RAG over research papers that treats a knowledge graph as a first-class retrieval path, not metadata. It answers both semantic questions ("what does the results section claim?") and relational ones ("what does this build on?", "which papers benchmark on dataset X?") by routing between Qdrant vector search and a Neo4j graph with a LangGraph multi-agent pipeline — grounded, cited, evaluated, and traced.
flowchart LR
subgraph Ingestion[Ingestion · offline]
PDF[PDF] --> DOC[Docling]
DOC --> CH[Chunker]
CH --> EMB[Local bge] --> QD[(Qdrant)]
CH --> EX[LLM extractor] --> NEO[(Neo4j)]
DOC --> CITE[OpenAlex citations] --> NEO
end
subgraph Query[Query · online]
Q[Query] --> R{Router}
R -->|local| RET[Retriever]
R -->|graph| GA[Graph agent]
R -->|hybrid| RET & GA
RET --> QD
GA --> NEO
RET & GA --> SYN[Synthesis] --> CR{Critic} --> A[Answer + citations]
CR -->|fail| R
end
cp .env.example .env # add ANTHROPIC_API_KEY
make install
make up # Qdrant + Neo4j
make migrate
make testmake up && make migrate
make ingest path=papers/attention.pdf # Docling -> chunks -> bge -> Qdrant
make ask q="What BLEU does the Transformer (big) reach on WMT14 EN-DE?"
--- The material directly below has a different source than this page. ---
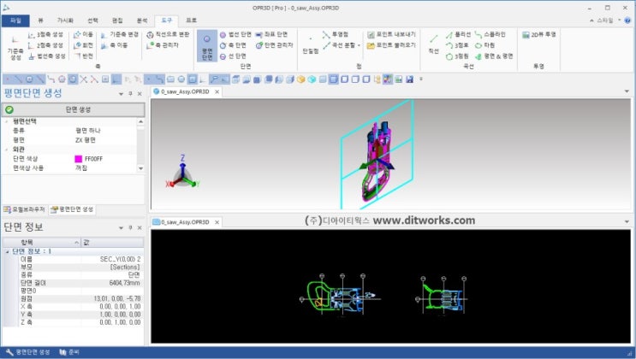The image size is (636, 359).
Task: Click the 단면 관리자 button
Action: click(276, 44)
# -> grounded answer with [chunk_id] citations (page-located)- Phase 0 — Foundations & skeleton
- Phase 1 — Ingestion + vector slice
- Phase 2 — Knowledge graph
- Phase 3 — Multi-agent orchestration
- Phase 4 — Hardening + eval-in-CI
- Phase 5 — UI wiring
See docs/specs/ (start with 00-overview.md)
and decision records in docs/adr/.
Python 3.12 · uv · Qdrant · Neo4j · LangGraph · FastAPI · Docling · OpenAlex · bge (local) · Claude via LiteLLM · RAGAS · Langfuse.